### Exercise objective
An exact reproduction of all the entries is what the answer must contain.

### Supplied records
※ ※ ※

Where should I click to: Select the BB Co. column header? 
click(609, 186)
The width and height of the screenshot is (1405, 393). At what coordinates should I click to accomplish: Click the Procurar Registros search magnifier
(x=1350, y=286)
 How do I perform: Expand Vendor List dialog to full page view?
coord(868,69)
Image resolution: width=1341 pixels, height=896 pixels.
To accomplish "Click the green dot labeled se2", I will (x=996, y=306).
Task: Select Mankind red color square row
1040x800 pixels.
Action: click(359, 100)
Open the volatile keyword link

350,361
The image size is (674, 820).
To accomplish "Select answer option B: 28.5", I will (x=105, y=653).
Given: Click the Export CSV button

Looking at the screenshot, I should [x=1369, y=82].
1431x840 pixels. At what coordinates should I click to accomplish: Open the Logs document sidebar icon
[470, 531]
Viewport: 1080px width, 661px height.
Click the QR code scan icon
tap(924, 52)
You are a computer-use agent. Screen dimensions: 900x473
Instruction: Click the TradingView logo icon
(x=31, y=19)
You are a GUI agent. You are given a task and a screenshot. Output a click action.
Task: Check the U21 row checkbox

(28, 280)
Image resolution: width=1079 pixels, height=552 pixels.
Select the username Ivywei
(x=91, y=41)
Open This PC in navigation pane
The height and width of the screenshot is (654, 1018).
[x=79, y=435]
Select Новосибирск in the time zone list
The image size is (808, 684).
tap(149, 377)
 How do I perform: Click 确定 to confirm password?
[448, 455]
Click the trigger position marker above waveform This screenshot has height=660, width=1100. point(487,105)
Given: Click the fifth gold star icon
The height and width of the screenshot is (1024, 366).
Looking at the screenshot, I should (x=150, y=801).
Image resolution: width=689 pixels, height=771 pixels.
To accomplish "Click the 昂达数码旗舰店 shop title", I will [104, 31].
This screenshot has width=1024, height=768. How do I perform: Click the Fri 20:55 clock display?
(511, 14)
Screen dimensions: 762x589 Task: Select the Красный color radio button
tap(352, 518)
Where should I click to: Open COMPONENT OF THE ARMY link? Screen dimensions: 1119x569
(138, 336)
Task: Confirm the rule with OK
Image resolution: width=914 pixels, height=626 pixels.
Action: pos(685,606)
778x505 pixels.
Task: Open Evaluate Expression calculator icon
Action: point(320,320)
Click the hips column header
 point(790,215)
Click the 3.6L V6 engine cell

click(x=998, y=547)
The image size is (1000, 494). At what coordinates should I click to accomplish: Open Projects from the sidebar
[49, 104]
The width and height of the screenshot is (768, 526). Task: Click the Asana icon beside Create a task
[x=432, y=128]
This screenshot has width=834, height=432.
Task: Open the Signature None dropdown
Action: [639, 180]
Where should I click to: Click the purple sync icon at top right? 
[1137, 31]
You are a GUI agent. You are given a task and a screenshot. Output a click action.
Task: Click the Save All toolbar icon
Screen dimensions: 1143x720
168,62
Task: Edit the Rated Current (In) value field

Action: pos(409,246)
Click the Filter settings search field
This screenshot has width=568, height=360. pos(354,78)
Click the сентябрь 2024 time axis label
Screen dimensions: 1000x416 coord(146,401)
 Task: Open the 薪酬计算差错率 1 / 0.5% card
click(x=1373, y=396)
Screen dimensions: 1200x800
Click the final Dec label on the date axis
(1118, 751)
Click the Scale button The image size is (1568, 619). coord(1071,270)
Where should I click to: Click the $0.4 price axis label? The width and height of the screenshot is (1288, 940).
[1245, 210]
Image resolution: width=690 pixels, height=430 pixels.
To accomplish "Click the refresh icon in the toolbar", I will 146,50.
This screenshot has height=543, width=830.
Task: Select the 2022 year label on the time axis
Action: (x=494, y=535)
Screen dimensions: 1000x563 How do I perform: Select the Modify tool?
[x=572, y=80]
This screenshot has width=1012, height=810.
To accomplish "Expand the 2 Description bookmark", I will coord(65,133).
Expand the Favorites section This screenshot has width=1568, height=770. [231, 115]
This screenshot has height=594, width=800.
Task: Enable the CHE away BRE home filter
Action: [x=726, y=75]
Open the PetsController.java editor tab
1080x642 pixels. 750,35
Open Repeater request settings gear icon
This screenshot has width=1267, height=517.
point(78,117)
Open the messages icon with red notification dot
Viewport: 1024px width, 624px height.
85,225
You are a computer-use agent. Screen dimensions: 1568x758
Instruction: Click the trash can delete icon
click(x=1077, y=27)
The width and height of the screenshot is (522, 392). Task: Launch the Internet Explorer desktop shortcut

※ ※ ※

### Problem solution
Where should I click to: Select the BB Co. column header? 
click(609, 186)
The width and height of the screenshot is (1405, 393). At what coordinates should I click to accomplish: Click the Procurar Registros search magnifier
(x=1350, y=286)
 How do I perform: Expand Vendor List dialog to full page view?
coord(868,69)
Image resolution: width=1341 pixels, height=896 pixels.
To accomplish "Click the green dot labeled se2", I will (x=996, y=306).
Task: Select Mankind red color square row
1040x800 pixels.
Action: click(359, 100)
Open the volatile keyword link

350,361
The image size is (674, 820).
To accomplish "Select answer option B: 28.5", I will (x=105, y=653).
Given: Click the Export CSV button

Looking at the screenshot, I should [x=1369, y=82].
1431x840 pixels. At what coordinates should I click to accomplish: Open the Logs document sidebar icon
[470, 531]
Viewport: 1080px width, 661px height.
Click the QR code scan icon
tap(924, 52)
You are a computer-use agent. Screen dimensions: 900x473
Instruction: Click the TradingView logo icon
(x=31, y=19)
You are a GUI agent. You are given a task and a screenshot. Output a click action.
Task: Check the U21 row checkbox

(28, 280)
Image resolution: width=1079 pixels, height=552 pixels.
Select the username Ivywei
(x=91, y=41)
Open This PC in navigation pane
The height and width of the screenshot is (654, 1018).
[x=79, y=435]
Select Новосибирск in the time zone list
The image size is (808, 684).
tap(149, 377)
 How do I perform: Click 确定 to confirm password?
[448, 455]
Click the trigger position marker above waveform This screenshot has height=660, width=1100. point(487,105)
Given: Click the fifth gold star icon
The height and width of the screenshot is (1024, 366).
Looking at the screenshot, I should (x=150, y=801).
Image resolution: width=689 pixels, height=771 pixels.
To accomplish "Click the 昂达数码旗舰店 shop title", I will [104, 31].
This screenshot has width=1024, height=768. How do I perform: Click the Fri 20:55 clock display?
(511, 14)
Screen dimensions: 762x589 Task: Select the Красный color radio button
tap(352, 518)
Where should I click to: Open COMPONENT OF THE ARMY link? Screen dimensions: 1119x569
(138, 336)
Task: Confirm the rule with OK
Image resolution: width=914 pixels, height=626 pixels.
Action: pos(685,606)
778x505 pixels.
Task: Open Evaluate Expression calculator icon
Action: point(320,320)
Click the hips column header
 point(790,215)
Click the 3.6L V6 engine cell

click(x=998, y=547)
The image size is (1000, 494). At what coordinates should I click to accomplish: Open Projects from the sidebar
[49, 104]
The width and height of the screenshot is (768, 526). Task: Click the Asana icon beside Create a task
[x=432, y=128]
This screenshot has width=834, height=432.
Task: Open the Signature None dropdown
Action: [639, 180]
Where should I click to: Click the purple sync icon at top right? 
[1137, 31]
You are a GUI agent. You are given a task and a screenshot. Output a click action.
Task: Click the Save All toolbar icon
Screen dimensions: 1143x720
168,62
Task: Edit the Rated Current (In) value field

Action: pos(409,246)
Click the Filter settings search field
This screenshot has width=568, height=360. pos(354,78)
Click the сентябрь 2024 time axis label
Screen dimensions: 1000x416 coord(146,401)
 Task: Open the 薪酬计算差错率 1 / 0.5% card
click(x=1373, y=396)
Screen dimensions: 1200x800
Click the final Dec label on the date axis
(1118, 751)
Click the Scale button The image size is (1568, 619). coord(1071,270)
Where should I click to: Click the $0.4 price axis label? The width and height of the screenshot is (1288, 940).
[1245, 210]
Image resolution: width=690 pixels, height=430 pixels.
To accomplish "Click the refresh icon in the toolbar", I will 146,50.
This screenshot has height=543, width=830.
Task: Select the 2022 year label on the time axis
Action: (x=494, y=535)
Screen dimensions: 1000x563 How do I perform: Select the Modify tool?
[x=572, y=80]
This screenshot has width=1012, height=810.
To accomplish "Expand the 2 Description bookmark", I will coord(65,133).
Expand the Favorites section This screenshot has width=1568, height=770. [231, 115]
This screenshot has height=594, width=800.
Task: Enable the CHE away BRE home filter
Action: [x=726, y=75]
Open the PetsController.java editor tab
1080x642 pixels. 750,35
Open Repeater request settings gear icon
This screenshot has width=1267, height=517.
point(78,117)
Open the messages icon with red notification dot
Viewport: 1024px width, 624px height.
85,225
You are a computer-use agent. Screen dimensions: 1568x758
Instruction: Click the trash can delete icon
click(x=1077, y=27)
The width and height of the screenshot is (522, 392). Task: Launch the Internet Explorer desktop shortcut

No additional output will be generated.